You state that the Socialist Opposition would be bitterly resentful of American economic aid to Egypt because of the American objection to trade with Communist China. It has been my understanding that Britain has continued to carry on trade in economic non-strategic items with Red China, and we do not now propose more with respect to Egypt than beginning to help develop its economy. Consequently, I am at a loss to understand the basis on which the Socialists could make a logical attack. You likewise mention that the Opposition would resent any economic aid to Egypt so bitterly [Page 2179] that they would urge you to press for inclusion of Red China in the UN. By implication this would seem to mean that if we do not extend economic aid to Egypt, you are prepared to stand firm with us in opposing the inclusion of the bloody Chinese aggressor into the councils of peaceful nations, at least until Red China withdraws her invading armies, ceases supporting the Indo-China war and begin to act like a civilized government. Could you confirm this to me?
I assume, of course, that you are genuinely anxious to arrange a truce with Egypt and that the only remaining obstacles are the two points you mentioned to me at Bermuda, namely availability and uniforms. Now if we continue to press Egypt to accept your conditions on these two points, can we do so with the assurance that they can count on a settlement if they accept your position? You can well understand my anxiety to avoid asking our people to do everything in their power to bring about a settlement of this situation, including another postponement of economic aid, and then discover that we have been operating on a complete misunderstanding.
As I told you at Bermuda, I am most deeply sympathetic with your whole problem in the area, even though at times I have believed that different methods might have been more effective.
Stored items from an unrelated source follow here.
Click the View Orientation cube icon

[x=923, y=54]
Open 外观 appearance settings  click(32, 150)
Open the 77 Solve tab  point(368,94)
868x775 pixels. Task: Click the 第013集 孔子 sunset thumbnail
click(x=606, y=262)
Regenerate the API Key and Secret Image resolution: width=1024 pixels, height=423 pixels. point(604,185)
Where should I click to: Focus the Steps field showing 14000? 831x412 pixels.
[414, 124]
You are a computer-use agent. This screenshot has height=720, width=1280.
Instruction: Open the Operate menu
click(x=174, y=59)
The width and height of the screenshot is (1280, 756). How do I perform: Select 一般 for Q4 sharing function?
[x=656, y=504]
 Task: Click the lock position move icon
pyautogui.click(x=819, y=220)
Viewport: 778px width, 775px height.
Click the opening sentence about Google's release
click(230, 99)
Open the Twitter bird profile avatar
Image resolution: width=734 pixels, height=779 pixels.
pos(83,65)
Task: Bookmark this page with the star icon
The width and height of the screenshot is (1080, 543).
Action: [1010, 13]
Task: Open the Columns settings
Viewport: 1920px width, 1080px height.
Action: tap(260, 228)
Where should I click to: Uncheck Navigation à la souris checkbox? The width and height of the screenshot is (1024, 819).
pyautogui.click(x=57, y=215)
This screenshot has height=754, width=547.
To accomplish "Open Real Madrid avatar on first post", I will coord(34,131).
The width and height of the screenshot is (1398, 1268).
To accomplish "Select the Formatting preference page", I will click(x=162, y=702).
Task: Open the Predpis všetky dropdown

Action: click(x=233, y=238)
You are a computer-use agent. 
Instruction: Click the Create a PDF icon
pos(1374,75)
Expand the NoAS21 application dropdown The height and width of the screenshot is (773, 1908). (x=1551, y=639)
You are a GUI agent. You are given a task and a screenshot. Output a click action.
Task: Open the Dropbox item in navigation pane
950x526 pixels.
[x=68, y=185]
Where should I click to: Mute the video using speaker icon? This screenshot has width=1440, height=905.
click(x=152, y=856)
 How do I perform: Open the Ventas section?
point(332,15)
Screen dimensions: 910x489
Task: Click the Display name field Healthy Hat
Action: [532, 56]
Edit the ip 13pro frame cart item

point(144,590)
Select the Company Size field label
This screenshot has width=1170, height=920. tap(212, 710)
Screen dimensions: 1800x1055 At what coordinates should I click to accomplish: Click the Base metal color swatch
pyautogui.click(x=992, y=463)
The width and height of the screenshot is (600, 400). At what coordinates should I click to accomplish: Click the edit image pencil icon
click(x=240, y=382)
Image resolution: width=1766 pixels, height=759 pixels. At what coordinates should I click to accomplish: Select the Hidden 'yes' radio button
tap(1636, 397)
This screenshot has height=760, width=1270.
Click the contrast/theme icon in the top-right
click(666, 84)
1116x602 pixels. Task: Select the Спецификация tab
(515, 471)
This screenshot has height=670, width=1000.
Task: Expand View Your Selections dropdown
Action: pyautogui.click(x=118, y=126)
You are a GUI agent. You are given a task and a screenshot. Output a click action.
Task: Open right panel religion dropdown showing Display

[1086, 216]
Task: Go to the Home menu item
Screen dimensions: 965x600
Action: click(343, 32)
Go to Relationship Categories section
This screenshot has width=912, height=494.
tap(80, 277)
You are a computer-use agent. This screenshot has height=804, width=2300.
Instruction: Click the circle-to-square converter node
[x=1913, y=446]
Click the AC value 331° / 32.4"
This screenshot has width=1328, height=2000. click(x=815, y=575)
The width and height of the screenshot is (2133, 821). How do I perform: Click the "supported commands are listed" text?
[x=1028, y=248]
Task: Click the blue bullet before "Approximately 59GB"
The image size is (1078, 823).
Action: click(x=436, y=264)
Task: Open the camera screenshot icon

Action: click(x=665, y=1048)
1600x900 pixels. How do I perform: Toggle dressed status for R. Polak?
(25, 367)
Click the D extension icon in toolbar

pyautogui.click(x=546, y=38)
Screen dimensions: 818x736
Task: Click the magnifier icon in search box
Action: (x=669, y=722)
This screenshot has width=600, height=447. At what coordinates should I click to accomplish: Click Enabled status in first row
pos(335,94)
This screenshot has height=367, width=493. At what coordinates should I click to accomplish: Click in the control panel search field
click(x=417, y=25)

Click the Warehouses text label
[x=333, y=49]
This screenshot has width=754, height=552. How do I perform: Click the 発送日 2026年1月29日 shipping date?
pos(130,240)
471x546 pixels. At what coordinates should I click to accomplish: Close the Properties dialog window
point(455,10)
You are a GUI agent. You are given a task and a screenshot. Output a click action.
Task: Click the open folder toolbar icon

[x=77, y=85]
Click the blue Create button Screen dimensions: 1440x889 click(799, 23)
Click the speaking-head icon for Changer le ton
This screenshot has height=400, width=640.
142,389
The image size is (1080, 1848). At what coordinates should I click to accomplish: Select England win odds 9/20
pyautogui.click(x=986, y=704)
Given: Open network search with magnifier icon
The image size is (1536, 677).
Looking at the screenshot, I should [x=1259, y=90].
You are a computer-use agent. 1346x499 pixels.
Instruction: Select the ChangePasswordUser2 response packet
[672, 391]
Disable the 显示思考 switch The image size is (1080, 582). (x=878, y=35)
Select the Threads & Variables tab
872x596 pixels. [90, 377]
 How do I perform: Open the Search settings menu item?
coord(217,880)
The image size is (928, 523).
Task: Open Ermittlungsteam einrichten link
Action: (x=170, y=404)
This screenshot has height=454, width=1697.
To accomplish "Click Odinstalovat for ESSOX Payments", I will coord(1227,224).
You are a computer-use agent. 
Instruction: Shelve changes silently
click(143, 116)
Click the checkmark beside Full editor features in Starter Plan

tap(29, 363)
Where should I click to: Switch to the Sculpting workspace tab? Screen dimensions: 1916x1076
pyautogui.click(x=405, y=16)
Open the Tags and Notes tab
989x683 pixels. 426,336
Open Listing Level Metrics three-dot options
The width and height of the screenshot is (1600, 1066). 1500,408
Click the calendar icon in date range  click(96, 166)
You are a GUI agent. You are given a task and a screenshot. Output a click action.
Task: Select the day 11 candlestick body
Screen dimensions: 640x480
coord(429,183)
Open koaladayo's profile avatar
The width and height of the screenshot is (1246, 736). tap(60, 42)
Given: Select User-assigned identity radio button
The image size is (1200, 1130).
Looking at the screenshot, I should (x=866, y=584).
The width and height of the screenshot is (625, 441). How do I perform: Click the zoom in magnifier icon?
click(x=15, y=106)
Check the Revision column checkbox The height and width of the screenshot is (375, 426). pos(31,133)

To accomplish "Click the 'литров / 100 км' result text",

I repeat that in our actual dealings with Egypt, we have gone to great lengths to meet your convictions and opinions. We certainly want to continue to do so. We think we proved that in Persia, and I hope we shall together make that effort seem worthwhile.
I know that you realize that there are in this country many people who believe that the United States has treated the Arab countries shabbily and, because parts of the Arab holdings are vital to the Western world, this segment of our citizenry asserts that we should work to improve our relationships with the Arab countries. But this government has always refused to do this at the cost of anything we believe detrimental to Anglo-American best interests. In spite of outrageous and irresponsible criticism of each other on both sides of the Atlantic, American governmental policy and popular sentiment recognize the great value to the free world of keeping Anglo-American relationships coordinated with respect to the rest of the world and friendly as between themselves.
[Here follows discussion of the European Defense Community concept.]
I hope that you can find it possible to answer this personal cable promptly so that I can assemble the necessary staffs and go over this whole matter in detail. I assure you that I am prepared to meet locally any political difficulty in carrying out whatever arrangements [Page 2180] we may make between ourselves for the common good of our two countries.
I realize that this is a long and possibly a tedious cablegram. But it is quite necessary that there be the clearest kind of understanding between us if we are at one and the same time to operate together in some of these critical situations abroad and still be able to withstand any kind of political problem and criticism that can arise in our respective countries.
I shall look forward to early receipt of your comments.